Accounts receivable refers to money owed to a business by its customers (debtors). Any customer with an outstanding account balance is considered a debtor.
These are customers from whom you expect to receive money, and are treated as a current asset.
Knowing who owes you money and being able to collect on that money in time is an important part of running a business.
Invoices and credits
An invoice is a commercial document issued to a customer detailing a transaction that occurs related to a sale. It lists the value of the transaction along with any tax applicable to the sale.
Customers must receive invoices to know how much money is owed.

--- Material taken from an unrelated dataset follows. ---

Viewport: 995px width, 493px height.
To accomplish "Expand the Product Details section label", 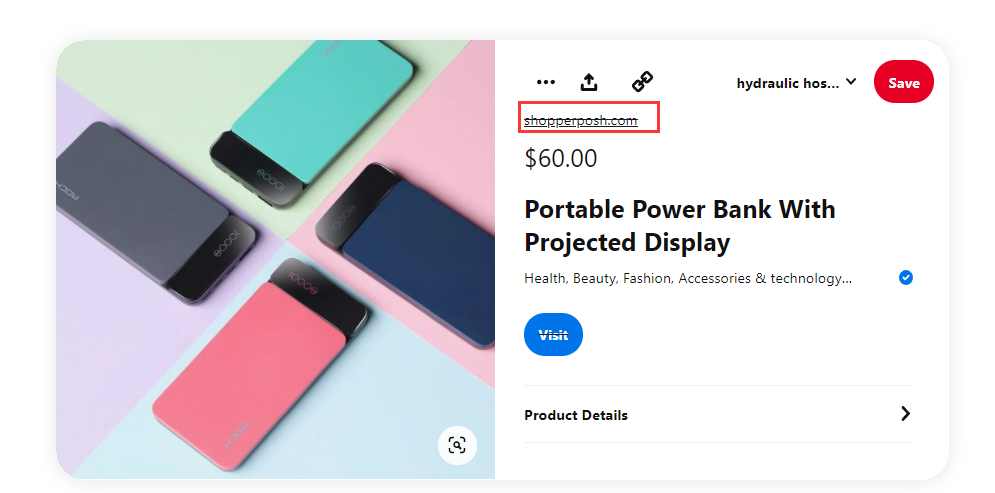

Credits are the inverse of invoices, detailing a transaction related to a refund. Credit notes are typically issued to customers when the credit is being left on account - i.e. will be used against future invoices to reduce the money owed.

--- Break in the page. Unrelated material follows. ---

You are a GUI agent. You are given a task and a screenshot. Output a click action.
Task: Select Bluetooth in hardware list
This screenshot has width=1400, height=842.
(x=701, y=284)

Credit terms, limits and account balances
Customers who pay on credit will have credit terms indicating when they need to repay invoices. They will also have credit limits, which display how much credit they can use before having to pay some of it back.
Broadly, the customer's account balance is the sum of all unpaid invoices, less the sum of open credits and on account payments.
It is an indicator of how much money the customer owes you. Monitoring the account balance compared to the customer's credit limit is an important part of debt management.
Accounts receivable/aged debtors report
The accounts receivable (or aged debtors) report can be found under Customers > Accounts receivable (or Customers > Aged debtors). It is a list of all customers with outstanding balances, with the balance broken down by age.
The report is intended to highlight which customers owe money, how much, and how long they've owed you for. Customers with older balances may need to be chased.